(Dataset items)
####################

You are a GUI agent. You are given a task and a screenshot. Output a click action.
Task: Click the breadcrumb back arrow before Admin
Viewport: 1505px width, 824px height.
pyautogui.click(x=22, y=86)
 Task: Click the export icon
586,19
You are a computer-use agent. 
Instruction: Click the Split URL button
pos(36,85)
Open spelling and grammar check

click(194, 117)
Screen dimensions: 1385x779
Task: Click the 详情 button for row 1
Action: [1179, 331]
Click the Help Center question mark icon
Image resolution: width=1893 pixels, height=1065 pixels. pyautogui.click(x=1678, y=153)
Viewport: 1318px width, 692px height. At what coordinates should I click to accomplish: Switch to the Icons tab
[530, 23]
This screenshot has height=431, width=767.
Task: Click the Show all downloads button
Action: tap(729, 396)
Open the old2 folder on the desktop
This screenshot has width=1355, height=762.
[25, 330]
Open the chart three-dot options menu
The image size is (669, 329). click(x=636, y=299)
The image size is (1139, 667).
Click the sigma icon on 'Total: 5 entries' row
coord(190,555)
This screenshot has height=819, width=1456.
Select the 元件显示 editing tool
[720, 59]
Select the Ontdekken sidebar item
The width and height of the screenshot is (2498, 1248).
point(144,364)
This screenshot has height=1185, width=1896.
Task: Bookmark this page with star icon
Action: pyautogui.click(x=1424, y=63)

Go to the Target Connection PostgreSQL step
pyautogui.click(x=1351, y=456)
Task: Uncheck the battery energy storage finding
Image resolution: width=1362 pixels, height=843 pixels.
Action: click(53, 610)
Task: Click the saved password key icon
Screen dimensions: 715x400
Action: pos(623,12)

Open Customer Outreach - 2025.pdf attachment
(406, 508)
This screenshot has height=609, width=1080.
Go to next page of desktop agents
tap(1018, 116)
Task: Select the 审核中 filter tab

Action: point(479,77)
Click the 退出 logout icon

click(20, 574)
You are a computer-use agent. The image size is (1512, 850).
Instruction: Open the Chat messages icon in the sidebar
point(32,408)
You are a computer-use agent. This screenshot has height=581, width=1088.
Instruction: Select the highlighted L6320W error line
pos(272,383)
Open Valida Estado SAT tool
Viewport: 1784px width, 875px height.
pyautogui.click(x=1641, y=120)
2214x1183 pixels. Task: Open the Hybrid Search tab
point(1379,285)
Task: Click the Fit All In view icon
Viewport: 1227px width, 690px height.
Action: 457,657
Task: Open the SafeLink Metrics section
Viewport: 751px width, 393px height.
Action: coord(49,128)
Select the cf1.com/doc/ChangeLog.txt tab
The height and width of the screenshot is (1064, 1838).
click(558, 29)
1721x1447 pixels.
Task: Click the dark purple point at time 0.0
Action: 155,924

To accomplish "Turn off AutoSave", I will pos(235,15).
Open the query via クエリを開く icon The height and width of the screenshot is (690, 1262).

####################

** What this task involves **
Begin at the line that has "Open Customer Outreach - 2025.pdf attachment" in the entries above; stop after the line that has "Task: Open the SafeLink Metrics section". Transcribe exactly those lines and no others.

** Solution to this exercise **
Open Customer Outreach - 2025.pdf attachment
(406, 508)
This screenshot has height=609, width=1080.
Go to next page of desktop agents
tap(1018, 116)
Task: Select the 审核中 filter tab

Action: point(479,77)
Click the 退出 logout icon

click(20, 574)
You are a computer-use agent. The image size is (1512, 850).
Instruction: Open the Chat messages icon in the sidebar
point(32,408)
You are a computer-use agent. This screenshot has height=581, width=1088.
Instruction: Select the highlighted L6320W error line
pos(272,383)
Open Valida Estado SAT tool
Viewport: 1784px width, 875px height.
pyautogui.click(x=1641, y=120)
2214x1183 pixels. Task: Open the Hybrid Search tab
point(1379,285)
Task: Click the Fit All In view icon
Viewport: 1227px width, 690px height.
Action: 457,657
Task: Open the SafeLink Metrics section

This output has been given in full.